It has been pointed out to me via email that in my article “the promise of trickle-down economics was that when the glass was full it would overflow” (posted January 24, 2014) that I did not quite make my point regarding Benjamin Powell and the point that he also did not make.
In a piece for Huffington Post dated December 20, 2013, Mr. Powell contradicted Pope Francis, arguing that in fact trickle-down economics has been good for the lesser income-earners. In my piece I noted that Powell had noted that “The income share of the poorest 10% of the population in the least economically free countries is 2.57% while their share is 2.76% in the freest countries. More free does not translate into more unequal.”
That he had to compare the American economy (and other Western nations that had succumbed to the disease of freemarketitis) to that of Third World countries should indicate that he had either lost his argument or never had one to begin.

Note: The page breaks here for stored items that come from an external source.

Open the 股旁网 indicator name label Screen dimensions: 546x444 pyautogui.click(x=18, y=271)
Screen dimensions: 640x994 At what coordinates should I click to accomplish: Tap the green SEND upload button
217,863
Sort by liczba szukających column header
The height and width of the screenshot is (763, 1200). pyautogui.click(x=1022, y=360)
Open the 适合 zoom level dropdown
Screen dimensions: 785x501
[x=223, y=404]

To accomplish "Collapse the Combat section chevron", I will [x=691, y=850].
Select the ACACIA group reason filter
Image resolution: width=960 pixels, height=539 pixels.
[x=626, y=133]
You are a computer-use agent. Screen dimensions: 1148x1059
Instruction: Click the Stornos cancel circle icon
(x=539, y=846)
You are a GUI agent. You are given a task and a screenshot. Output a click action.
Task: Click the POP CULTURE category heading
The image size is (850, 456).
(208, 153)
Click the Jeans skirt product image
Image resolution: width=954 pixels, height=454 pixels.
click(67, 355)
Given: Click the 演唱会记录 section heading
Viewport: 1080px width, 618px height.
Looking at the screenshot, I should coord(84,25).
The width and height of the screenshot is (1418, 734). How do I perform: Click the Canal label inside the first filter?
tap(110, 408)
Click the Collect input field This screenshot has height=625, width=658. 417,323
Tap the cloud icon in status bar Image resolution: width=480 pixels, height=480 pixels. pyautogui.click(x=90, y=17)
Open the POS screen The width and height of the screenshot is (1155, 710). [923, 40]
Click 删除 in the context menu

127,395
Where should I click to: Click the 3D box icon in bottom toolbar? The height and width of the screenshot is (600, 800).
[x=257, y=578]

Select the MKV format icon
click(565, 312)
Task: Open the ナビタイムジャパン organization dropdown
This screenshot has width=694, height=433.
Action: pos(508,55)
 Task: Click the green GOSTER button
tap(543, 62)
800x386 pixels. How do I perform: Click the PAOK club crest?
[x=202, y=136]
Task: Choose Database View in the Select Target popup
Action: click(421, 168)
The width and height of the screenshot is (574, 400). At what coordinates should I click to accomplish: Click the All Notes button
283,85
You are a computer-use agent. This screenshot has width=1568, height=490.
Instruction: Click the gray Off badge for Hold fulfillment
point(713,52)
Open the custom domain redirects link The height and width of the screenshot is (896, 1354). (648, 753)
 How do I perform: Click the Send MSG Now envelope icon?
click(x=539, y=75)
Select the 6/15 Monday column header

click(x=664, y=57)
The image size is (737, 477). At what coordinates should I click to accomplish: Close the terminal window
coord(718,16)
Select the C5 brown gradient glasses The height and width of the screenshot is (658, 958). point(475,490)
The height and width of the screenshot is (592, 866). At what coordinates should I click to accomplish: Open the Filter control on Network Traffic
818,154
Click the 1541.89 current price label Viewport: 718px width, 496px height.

A more reasonable argument to make his case would have been to compare the distribution of income and wealth in the US in 1980—the year that Ronald Reagan brought the promised trickle-down effect (or in the words of George H. Bush, “voodoo economics”) to the White House—to where it stands today.
If the American middle-class has a greater share of the income and wealth and the lower-class a lesser rate of poverty now than then, then Powell wins his argument. Do I need to tell you whether or not he does, in fact, win his argument?